Experts warn of potential risks from AI

Organizations urged to focus more on data protection and security controls

You turn on your Taobao app and a list of shopping items comes up.

A lipstick of your preferred color. A dress that matches your newly-purchased top. The next book to read based on your browsing history.

While people enjoy the perks of smart recommendations powered by artificial intelligence, those mind-reading algorithms, if not properly handled, could be manipulated with malware and create new cybersecurity threats.

Diana Kelley, the cybersecurity field chief technology officer at Microsoft Corp, said hackers will increasingly use AI to make malware more destructive. This will emerge as among the top five trends for the global cybersecurity landscape in 2020.

"The rise of AI capabilities provides new opportunities for attackers to create malware that hides from detection while hunting down targets," she said. "It's already in use but often goes un-detected."

According to the 2019 Poneman Institute report, the global average cost of a data breach is $3.92 million. Unfortunately, it normally takes organizations an average of 206 days to identify a data breach, and another 73 days to contain it.

Technology advancement has always been a double-edged sword. AI and cloud computing are revolutionizing the customer experience but they pose new threats to cybersecurity.

Around 55 percent of millennial consumers aged 23 to 38 surveyed by consultancy IDC said they like some websites and mobile apps to be personalized to fit their interests.

As a result, 40 percent of the data collected by companies throughout the customer journey will be used to create a better product and a bespoke experience.

As the internet of things and cloud greatly expand the number of devices and the amount of data they gather, the area of attack by hackers widens just as sharply as well.

"It gives us more signals we could also take in and consume for security purposes too," Kelley said. "And because of the cloud, we can see attacks around the globe, and respond around the globe very quickly."
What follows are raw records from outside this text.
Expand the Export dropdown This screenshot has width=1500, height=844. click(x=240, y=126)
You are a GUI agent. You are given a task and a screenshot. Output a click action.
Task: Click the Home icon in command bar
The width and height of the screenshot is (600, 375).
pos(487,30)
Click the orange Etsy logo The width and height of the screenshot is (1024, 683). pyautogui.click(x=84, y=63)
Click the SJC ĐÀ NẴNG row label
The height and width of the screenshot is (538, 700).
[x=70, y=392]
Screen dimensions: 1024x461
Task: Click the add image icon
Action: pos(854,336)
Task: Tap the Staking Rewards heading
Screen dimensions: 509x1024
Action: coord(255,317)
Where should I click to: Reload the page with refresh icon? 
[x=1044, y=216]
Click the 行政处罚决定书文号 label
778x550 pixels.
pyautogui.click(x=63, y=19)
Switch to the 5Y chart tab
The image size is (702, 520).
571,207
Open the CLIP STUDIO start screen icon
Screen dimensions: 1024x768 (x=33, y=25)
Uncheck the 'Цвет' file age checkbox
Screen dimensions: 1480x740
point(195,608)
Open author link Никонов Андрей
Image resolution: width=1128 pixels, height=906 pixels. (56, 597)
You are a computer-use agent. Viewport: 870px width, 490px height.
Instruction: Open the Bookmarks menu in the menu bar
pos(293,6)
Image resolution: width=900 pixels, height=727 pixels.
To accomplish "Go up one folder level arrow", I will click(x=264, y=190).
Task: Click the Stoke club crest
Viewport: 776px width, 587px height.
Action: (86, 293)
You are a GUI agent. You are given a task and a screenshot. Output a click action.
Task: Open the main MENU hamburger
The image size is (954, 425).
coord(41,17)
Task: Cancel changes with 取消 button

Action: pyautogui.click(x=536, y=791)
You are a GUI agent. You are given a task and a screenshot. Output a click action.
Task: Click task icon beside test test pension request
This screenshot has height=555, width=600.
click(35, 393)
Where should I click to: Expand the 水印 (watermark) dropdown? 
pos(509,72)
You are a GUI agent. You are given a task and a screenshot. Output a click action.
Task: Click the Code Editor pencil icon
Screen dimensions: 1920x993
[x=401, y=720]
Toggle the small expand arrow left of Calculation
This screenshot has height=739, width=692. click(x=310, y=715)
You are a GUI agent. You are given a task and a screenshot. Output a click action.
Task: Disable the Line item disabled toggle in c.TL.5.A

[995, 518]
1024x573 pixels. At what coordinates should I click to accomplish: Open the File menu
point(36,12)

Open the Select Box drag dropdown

She said an overarching approach for companies creating customization while protecting customer privacy is to collect only what is needed and be transparent.

"Companies should be clear and transparent with your customers about what you are collecting, how you are using and protecting that data, and ensure that you got consent from them so they have the knowledge that their data are being collected," she explained.

Cathy Huang, associate research director of Services and Security at IDC, agreed. She said: "If your company doesn't have a strong policy, that's going to be a potential problem."

Organizations must build a program that incorporates defense in depth and implements fundamental security controls, Kelley said.

"We must consider how operations will continue after a catastrophic cyberattack and build systems that can both withstand the attack and be instantaneously resilient," she stated.

Microsoft invests over $1 billion annually on cybersecurity research and development. Kelley called for nurturing cybersecurity talents to include people in different trades like law and communications.